:: HOW TO COMPLETE THIS TASK ::
Look for "logo" in each line of the entries, and return the matching lines.

:: EXERCISE INPUTS ::
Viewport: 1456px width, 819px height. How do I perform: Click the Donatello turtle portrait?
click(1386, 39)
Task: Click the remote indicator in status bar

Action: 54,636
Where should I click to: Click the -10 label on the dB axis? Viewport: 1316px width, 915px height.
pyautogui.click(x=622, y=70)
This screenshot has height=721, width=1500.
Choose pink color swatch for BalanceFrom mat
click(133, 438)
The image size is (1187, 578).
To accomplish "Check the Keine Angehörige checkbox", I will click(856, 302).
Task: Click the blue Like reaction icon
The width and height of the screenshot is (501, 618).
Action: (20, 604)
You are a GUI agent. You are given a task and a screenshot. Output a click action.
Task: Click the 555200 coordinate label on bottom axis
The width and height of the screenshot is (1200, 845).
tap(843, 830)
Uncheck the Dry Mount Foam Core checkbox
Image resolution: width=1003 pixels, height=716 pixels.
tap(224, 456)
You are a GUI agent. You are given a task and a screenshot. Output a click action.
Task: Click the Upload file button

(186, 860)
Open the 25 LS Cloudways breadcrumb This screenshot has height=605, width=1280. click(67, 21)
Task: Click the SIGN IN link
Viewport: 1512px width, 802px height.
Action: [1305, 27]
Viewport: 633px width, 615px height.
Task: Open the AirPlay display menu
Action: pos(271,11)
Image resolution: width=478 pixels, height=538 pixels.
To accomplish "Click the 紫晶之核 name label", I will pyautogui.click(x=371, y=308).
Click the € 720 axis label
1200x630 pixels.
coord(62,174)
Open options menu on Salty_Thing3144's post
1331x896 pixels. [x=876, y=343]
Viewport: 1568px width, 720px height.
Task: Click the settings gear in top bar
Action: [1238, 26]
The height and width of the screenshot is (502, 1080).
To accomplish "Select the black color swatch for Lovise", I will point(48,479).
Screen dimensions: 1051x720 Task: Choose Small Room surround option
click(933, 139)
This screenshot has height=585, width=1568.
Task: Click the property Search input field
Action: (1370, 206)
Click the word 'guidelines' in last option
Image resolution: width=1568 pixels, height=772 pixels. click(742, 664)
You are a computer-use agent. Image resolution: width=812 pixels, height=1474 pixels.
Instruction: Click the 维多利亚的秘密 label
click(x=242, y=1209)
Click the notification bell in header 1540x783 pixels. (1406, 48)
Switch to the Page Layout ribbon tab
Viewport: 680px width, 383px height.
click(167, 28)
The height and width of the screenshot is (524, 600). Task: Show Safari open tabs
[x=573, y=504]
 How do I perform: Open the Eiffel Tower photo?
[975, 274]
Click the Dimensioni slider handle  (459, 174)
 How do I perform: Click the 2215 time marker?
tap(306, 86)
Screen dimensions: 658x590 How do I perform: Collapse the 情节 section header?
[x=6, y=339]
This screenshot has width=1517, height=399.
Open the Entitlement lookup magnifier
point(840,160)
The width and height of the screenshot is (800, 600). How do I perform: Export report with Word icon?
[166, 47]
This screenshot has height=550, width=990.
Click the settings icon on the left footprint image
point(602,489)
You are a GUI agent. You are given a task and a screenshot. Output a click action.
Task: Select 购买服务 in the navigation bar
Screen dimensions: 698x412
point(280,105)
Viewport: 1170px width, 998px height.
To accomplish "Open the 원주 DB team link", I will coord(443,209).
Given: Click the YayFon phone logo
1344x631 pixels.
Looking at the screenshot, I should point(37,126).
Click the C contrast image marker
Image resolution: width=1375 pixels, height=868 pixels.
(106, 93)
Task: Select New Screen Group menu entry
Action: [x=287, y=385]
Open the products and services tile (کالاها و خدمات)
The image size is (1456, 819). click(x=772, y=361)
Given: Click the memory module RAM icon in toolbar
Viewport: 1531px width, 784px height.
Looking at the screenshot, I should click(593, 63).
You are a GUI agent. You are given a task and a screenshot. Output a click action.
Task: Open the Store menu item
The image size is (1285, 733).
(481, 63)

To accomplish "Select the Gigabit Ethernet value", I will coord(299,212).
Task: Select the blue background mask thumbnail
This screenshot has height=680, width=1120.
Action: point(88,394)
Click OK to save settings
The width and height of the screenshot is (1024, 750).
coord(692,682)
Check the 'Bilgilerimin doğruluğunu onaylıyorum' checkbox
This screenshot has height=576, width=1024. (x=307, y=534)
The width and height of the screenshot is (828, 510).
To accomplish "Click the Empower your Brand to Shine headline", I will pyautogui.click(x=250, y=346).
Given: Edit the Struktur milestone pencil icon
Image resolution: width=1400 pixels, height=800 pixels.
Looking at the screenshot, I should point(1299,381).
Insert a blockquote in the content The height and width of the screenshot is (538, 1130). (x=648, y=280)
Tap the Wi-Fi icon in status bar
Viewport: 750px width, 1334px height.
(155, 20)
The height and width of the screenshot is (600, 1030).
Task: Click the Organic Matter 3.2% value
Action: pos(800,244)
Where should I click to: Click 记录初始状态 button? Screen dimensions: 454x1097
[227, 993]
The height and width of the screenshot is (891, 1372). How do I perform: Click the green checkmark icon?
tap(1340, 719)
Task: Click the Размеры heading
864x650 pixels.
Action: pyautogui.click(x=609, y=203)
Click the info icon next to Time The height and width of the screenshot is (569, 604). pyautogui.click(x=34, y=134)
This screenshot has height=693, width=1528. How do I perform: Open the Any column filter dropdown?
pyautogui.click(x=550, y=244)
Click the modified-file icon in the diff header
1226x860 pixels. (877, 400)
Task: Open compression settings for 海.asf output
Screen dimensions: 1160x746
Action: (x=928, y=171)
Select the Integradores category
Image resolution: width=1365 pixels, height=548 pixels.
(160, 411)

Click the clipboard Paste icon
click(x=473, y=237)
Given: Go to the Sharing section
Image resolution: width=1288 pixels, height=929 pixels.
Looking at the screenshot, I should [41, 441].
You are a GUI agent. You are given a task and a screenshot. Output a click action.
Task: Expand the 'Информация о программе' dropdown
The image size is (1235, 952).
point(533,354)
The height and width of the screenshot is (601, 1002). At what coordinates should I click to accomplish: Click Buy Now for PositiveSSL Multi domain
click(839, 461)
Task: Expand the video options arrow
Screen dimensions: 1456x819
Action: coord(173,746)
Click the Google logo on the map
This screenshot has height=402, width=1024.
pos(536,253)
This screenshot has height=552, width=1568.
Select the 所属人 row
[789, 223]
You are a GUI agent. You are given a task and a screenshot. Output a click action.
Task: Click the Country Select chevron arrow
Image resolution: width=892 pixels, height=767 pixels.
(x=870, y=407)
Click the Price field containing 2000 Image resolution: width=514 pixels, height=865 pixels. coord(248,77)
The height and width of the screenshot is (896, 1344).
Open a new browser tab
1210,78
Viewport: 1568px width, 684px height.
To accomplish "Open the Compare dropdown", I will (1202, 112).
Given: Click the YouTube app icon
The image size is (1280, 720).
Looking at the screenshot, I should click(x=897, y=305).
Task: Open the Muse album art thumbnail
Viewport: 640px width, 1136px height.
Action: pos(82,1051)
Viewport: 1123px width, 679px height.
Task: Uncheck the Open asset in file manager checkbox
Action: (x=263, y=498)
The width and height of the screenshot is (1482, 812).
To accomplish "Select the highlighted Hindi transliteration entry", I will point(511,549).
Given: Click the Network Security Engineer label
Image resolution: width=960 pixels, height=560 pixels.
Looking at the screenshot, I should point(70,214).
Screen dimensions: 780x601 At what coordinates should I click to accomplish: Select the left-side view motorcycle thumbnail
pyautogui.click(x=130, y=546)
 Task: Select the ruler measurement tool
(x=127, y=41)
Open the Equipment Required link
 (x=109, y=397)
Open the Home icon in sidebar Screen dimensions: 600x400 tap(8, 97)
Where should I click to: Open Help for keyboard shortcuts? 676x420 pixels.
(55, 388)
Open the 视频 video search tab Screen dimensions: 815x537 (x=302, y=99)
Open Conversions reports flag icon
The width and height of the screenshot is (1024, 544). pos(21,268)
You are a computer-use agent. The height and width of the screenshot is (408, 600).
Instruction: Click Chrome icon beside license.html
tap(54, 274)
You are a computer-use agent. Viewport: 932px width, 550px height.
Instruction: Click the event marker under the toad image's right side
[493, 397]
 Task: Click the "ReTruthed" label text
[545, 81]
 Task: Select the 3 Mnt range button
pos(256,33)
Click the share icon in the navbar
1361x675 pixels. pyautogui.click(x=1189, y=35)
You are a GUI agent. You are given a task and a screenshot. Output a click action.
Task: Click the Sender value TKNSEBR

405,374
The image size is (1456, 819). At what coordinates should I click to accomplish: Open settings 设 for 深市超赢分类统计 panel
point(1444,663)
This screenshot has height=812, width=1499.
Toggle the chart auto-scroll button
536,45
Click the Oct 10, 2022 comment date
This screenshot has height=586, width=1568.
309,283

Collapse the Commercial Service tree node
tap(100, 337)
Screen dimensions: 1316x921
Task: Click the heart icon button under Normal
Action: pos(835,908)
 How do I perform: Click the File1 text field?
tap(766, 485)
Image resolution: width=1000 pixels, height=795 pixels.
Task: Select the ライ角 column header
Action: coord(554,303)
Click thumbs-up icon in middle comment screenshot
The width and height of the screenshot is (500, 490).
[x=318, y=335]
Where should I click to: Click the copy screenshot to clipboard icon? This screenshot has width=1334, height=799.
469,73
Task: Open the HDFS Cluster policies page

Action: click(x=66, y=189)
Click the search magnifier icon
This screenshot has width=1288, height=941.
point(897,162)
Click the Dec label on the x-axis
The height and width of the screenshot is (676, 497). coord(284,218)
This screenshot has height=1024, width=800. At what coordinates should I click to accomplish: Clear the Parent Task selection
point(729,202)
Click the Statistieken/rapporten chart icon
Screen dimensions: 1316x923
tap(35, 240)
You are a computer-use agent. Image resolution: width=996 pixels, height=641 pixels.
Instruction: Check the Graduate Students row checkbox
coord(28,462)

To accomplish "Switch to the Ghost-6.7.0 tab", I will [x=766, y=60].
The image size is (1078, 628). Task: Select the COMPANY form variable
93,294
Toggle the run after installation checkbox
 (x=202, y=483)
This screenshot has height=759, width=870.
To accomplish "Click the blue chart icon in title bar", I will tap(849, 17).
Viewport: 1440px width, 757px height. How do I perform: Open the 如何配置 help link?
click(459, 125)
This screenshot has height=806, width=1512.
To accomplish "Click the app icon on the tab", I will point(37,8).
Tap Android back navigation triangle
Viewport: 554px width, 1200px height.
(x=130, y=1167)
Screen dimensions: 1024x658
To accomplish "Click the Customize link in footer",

:: EXERCISE OUTPUT ::
Given: Click the YayFon phone logo
Click the Google logo on the map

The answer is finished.